This is not really a fiat currency, but the bank does not store food to back its issue of banknotes. However, the concept would be familiar to Medieval people, who would have donated a tenth ('tithe') of their crop, or the equivalent for some other trades to the Church, which stored it in the tithe barn. The titles were used to maintain the church buildings, pay for the priests and administration, and provide for the poor of the parish, and the education of children.

It seems likely that you could issue a unit of currency that was based on whatever was deemed to be of equivalent value. This would probably not be livestock, where the price goes up and down during the year, and goes down in times of famine. This is how the UN often monitors conditions: if people sell their cow, the price of cows goes down, and this means things are bad.
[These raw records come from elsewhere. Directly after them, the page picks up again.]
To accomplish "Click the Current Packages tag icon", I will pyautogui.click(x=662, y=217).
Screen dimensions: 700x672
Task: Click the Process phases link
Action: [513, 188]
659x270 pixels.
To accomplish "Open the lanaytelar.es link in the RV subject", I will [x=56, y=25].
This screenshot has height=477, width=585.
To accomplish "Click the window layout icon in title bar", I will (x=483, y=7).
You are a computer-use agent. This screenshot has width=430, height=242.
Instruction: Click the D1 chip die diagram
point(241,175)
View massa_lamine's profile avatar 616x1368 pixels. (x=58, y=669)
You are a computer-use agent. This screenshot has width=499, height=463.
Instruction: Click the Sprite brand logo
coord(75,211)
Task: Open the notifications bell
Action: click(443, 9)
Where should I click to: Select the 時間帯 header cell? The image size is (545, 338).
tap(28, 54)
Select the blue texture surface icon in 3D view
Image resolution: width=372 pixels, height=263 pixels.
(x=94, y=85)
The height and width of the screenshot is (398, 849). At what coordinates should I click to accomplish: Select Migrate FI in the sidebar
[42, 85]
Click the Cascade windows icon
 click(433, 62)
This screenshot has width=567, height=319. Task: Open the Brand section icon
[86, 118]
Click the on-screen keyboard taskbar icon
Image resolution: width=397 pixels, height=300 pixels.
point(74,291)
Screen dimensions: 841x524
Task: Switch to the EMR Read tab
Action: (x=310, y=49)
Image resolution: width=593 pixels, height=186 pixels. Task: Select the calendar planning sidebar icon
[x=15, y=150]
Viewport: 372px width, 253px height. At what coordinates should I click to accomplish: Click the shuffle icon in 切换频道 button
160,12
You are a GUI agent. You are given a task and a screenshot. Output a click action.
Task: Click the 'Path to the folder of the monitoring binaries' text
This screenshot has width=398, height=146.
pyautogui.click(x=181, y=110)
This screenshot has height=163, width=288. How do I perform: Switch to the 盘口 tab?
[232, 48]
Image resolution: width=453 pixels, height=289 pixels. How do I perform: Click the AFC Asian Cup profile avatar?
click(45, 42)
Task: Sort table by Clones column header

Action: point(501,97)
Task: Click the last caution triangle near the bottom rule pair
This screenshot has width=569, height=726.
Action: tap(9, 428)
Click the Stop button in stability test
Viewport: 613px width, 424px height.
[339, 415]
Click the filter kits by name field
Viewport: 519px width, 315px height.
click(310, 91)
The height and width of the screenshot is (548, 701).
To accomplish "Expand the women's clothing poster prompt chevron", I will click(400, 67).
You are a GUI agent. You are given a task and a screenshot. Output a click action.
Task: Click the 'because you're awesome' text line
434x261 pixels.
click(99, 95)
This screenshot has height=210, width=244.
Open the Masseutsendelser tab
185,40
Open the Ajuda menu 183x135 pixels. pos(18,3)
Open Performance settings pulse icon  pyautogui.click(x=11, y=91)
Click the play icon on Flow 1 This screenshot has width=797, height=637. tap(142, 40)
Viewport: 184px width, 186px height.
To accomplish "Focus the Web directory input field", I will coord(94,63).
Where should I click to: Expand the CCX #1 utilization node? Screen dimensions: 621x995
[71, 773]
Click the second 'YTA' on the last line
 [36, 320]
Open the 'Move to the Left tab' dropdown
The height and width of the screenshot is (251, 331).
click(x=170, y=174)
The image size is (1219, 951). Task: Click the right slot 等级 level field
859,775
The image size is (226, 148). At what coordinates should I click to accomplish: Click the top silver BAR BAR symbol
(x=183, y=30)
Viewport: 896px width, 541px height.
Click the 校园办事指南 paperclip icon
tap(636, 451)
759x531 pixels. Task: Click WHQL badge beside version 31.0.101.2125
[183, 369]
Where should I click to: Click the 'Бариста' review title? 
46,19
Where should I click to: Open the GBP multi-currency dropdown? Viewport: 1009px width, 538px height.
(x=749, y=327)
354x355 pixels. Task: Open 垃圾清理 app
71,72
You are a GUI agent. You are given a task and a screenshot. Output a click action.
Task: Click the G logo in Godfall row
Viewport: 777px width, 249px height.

Something like corn should be stable provided there is something in the barn.

If you can issue vouchers or coins based on the right staple good, and apparently backed by the mass of real goods in the tithe barn, then I think people would have confidence in it.

The Medieval period (and in England up until 1826) produced a matching set of reciepts by splitting a tally stick. The Exchequer kept one half, and you kept the other half. If there was a dispute, the two halves were fetched and fitted together. The grain and the notches the formed the record should match. There was a wave of forgeries and fakes when tally sticks were replaced by paper documents.

I would imagine you could make a sophisticated value exchange system using tally sticks and a stable unit of value.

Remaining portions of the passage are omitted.